WHAT TO DO – Only certain lines below are wanted: those starting at the line containing "Instruction: Click the lock all padlock icon" and ending at the line containing "Task: Open the Intel Core i7 860 title link", both included, each retyped exactly.

######

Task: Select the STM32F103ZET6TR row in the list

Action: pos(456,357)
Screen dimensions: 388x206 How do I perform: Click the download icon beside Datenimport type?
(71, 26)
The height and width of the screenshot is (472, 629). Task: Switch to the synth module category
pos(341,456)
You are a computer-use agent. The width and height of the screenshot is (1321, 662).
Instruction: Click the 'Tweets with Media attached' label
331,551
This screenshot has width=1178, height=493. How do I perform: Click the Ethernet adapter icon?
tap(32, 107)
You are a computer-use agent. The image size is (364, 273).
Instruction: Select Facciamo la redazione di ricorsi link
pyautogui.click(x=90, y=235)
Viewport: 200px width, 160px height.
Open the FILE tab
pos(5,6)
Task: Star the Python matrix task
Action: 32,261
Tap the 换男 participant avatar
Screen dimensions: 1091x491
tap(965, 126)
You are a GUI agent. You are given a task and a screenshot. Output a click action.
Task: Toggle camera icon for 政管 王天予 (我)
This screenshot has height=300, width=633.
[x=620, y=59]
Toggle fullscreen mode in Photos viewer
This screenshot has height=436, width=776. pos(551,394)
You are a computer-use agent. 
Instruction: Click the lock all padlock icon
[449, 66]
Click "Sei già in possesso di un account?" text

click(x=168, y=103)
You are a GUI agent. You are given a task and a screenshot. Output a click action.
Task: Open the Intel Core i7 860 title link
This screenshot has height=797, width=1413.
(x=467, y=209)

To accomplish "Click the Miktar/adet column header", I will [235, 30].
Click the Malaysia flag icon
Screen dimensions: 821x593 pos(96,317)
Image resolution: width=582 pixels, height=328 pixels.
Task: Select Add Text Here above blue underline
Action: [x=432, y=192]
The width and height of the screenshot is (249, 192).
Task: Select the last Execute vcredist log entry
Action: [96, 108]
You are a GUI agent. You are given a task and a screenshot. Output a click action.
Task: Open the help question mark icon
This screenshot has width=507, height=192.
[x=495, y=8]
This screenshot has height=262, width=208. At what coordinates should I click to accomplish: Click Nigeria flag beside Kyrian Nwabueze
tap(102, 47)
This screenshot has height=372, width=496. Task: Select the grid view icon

######

SOLUTION TO THIS EXERCISE –
Instruction: Click the lock all padlock icon
[449, 66]
Click "Sei già in possesso di un account?" text

click(x=168, y=103)
You are a GUI agent. You are given a task and a screenshot. Output a click action.
Task: Open the Intel Core i7 860 title link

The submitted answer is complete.